▶ _Exercise 1_
Please duplicate the passage of the printing-paper forum thread from "Other papers that" to "stable in solution?".
▶ _Exercise 2_
Which papers does the printing-paper forum thread mention by name?

Yes, tried it, way too warm for my taste. I ended using the paper as a substrate for my carbon tissue.
Originally Posted by RobertP
I still don't see Platine on the Bostick-sullivan website. I hate the chore of cutting up 22x30 sheets, so I'd like to see 8-1/2x11 or 8x10 packaged with one deckle edge on every sheet. I have seen complaints about inconsistencies in Platine, but I have never had a bad sheet.
Originally Posted by Dana Sullivan
Rising Stonehenge white was one of the first papers I used and there is a lot to like: very inexpensive, great wet strength, not too creamy, one side smooth the other with a bit more texture. But ... I find it grainy compared to Platine, with more contrast that has to be tamed with it's own curve.
Other papers that you might want to consider:
Lenox 100 -- fairly warm cream tone, pretty poor wet strength, but very smooth tones. Inexpensive (Daniel Smith)
Rising Bristol single ply plate finish. Inexpensive, sharp! Benefits from flattening in a dry mount press after drying.
There are a bunch of paper that work after an acid soak, but I have never found any extraordinary enough to justify the inconvenience.
Wow! About two years ago someone who had to quit printing for health reasons gave me an unopened 250 ml bottle of potassium chloroplatinite, and several smaller 25ml bottle. I knew at the time it was worth some money, but I figured maybe $200, not over $2000! I think he had purchased it ten or more years ago.
Originally Posted by clay
Should I be concerned that it will go bad, or is it stable in solution?
Sandy, from my experience it is pretty stable in solution. I have had some platinum particles revert back to a solid state over time. By warming the solution it goes back into the liquid form. I just zapped it for a couple of seconds in the microwave. A bath of hot water would also do the trick I'm sure. But in solution it should have an indefinite self life. Dana can probably give a much more indepth answer since he is the master alchemist at B&S.

▶ _Information shown_
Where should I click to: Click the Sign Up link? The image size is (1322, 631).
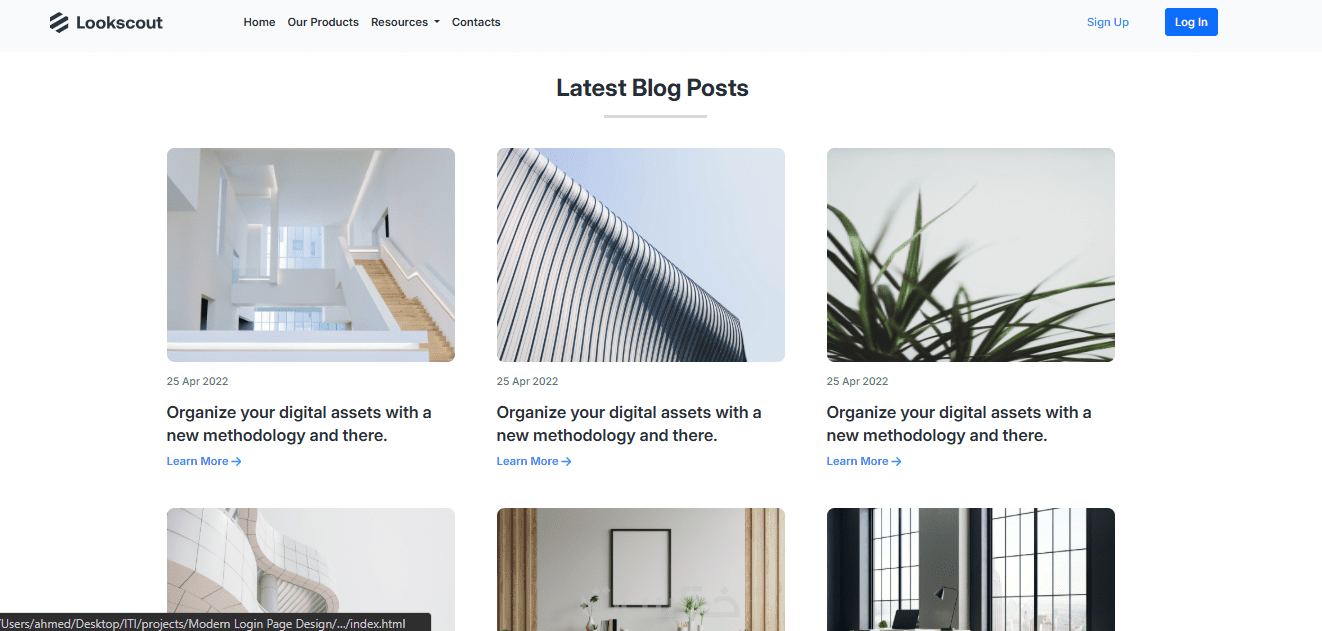tap(1108, 22)
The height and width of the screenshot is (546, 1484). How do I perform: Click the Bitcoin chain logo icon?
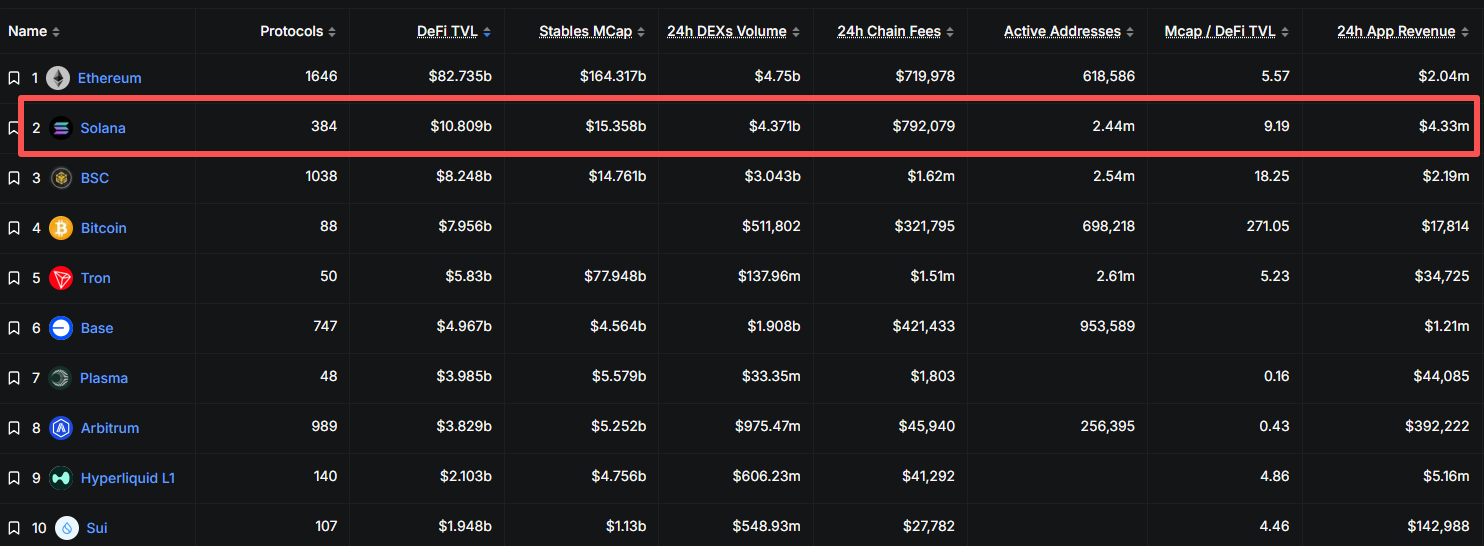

▶ _Full answer 1_
Other papers that you might want to consider:
Lenox 100 -- fairly warm cream tone, pretty poor wet strength, but very smooth tones. Inexpensive (Daniel Smith)
Rising Bristol single ply plate finish. Inexpensive, sharp! Benefits from flattening in a dry mount press after drying.
There are a bunch of paper that work after an acid soak, but I have never found any extraordinary enough to justify the inconvenience.
Wow! About two years ago someone who had to quit printing for health reasons gave me an unopened 250 ml bottle of potassium chloroplatinite, and several smaller 25ml bottle. I knew at the time it was worth some money, but I figured maybe $200, not over $2000! I think he had purchased it ten or more years ago.
Originally Posted by clay
Should I be concerned that it will go bad, or is it stable in solution?

▶ _Full answer 2_
Platine
Rising Stonehenge white
Lenox 100
Rising Bristol single ply plate finish